The real music to Arafat's ears came during Barak's inaugural speech to the Knesset on Tuesday. Insisting that his priority was to achieve a "peace of the brave" to end the "100-year-old conflict in the Middle East," Barak promised that his government would aim for "simultaneous progress" on both the Palestinian and Syrian tracks of the peace process, "but without granting preference to either." Unusually for an Israeli leader, Barak said he understood "not only the suffering of my people, but also "the suffering of the Palestinian people."

Arafat could barely restrain his enthusiasm. "We are ready to move together in order to achieve the peace of the brave which we signed with the Israeli government," he told reporters in Gaza. PLO chief negotiator (and Oslo mastermind), Mahmoud Abbas, was similarly impressed. "There is hope with Barak for peace," he said. "No matter what, the situation will be better than the past three years under [outgoing Israeli leader Binyamin] Netanyahu."

It was not a sentiment unanimously shared by Barak's 26 Knesset-member-strong One Israel faction.
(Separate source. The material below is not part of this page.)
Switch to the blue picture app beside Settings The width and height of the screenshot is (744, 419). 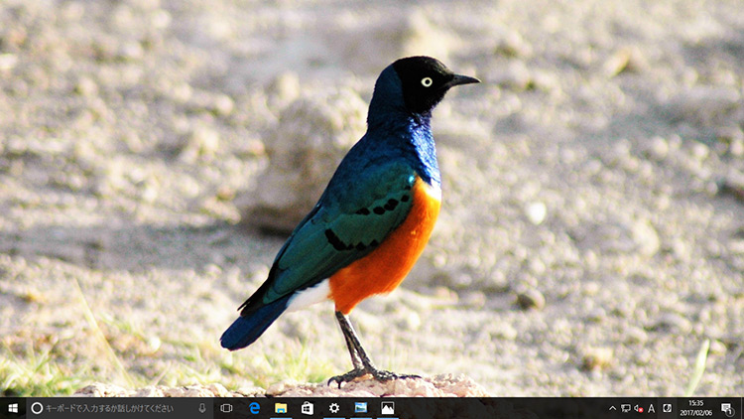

Most Israeli analysts agree that Barak demonstrated some skill in steering parties like the Sephardi orthodox Shas movement and the mainly Ashkenazi Meretz bloc into the same coalition fold. Yet, having done so, he was faced with the onerous task of having only eight governmental portfolios to hand out to the party that elected him leader and organised to make him prime minister. And the same analysts agree that Barak made a mess of it.
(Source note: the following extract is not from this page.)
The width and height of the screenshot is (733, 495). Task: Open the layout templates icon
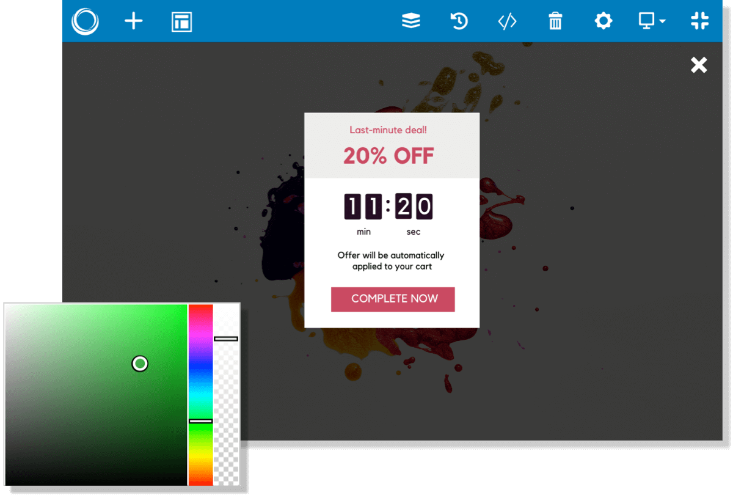pyautogui.click(x=181, y=21)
The hope among One Israel members was that their leader would distribute the few posts he held on the basis of party popularity, talent and suitability for the post. In fact, as Israeli columnist Hemi Shalev scathingly put it in Maariv on Monday, there was only one quality that truly interested Barak: "loyalty, loyalty and loyalty."
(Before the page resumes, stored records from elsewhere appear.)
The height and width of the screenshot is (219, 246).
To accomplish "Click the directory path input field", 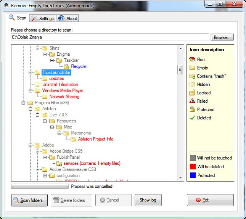I will (110, 37).
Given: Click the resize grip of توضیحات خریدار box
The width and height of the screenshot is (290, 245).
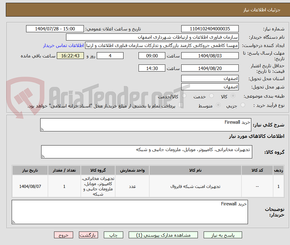Looking at the screenshot, I should click(13, 222).
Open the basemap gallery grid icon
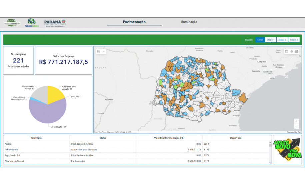Screen dimensions: 305x185 (x=297, y=51)
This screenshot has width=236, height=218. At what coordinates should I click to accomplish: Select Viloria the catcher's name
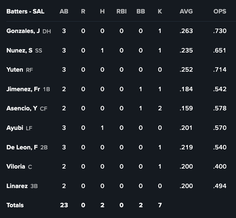[x=15, y=167]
Apart from the Foreign Ministry which, for the third time in a decade, went to the inoffensive and ineffectual David Levy, most of the powers pertaining to the negotiations with Syria and the Palestinians are in the hands of Barak himself, including the post of defence minister. Among the Labour Party's old "peaceniks," Shimon Peres was given the largely ceremonial Ministry of Regional Development, while Israel's best known dove, Yossi Beilin, was shunted off to Justice -- a move many Israeli observers suspect is designed to keep him as far way from the final status negotiations as possible.

The other main ministries were dished out either to Labour Party yes-men or right-wingers, such as the National Religious Party's Yitzak Levy at Housing, Yisrael Baaliya's Natan Sharansky at Interior and Shas' Eli Suissa at National Infrastructure.

Given his thumping election victory, Barak probably assumed he could get way with this humiliation of his own party and supporters. He was wrong. On Monday -- in a clear swipe at their leader -- Labour Party members voted down 74 to 57 Barak's choice for Knesset Speaker, Shalom Simhon, in favour of Avraham Burg, a popular Labour activist who once listed Barak's political skills as "compartmentalising, ostracising and closing doors."

The same mentality presumably accounts for why Barak offered neither a ministry nor even an invitation to join his coalition to the three Arab lists in the Knesset, 95 per cent of whose electorate voted for him on 17 May. Barak "has completely marginalised the Arab sector," commented Al-Balad Knesset member, Ahmed Tibi, to Israel Radio on Tuesday. "We [the Arab lists] cannot support this government."

It is the hope of virtually every Arab leader in the region that they will be able to support this Israeli government. But as Barak embarks on his first regional tour as leader, he will be expected to give concrete answers to questions about implementing the 1998 Wye agreement, freezing settlement construction in the Occupied Territories and the kind of peace he intends with Syria and Lebanon. So far, Barak has offered only red lines to the Arabs, enigma in his coalition agreements and autocracy in his choice of cabinet. At the very least, the Arabs will hope that his dealings with them will be a good deal more honest than his dealings with his own party.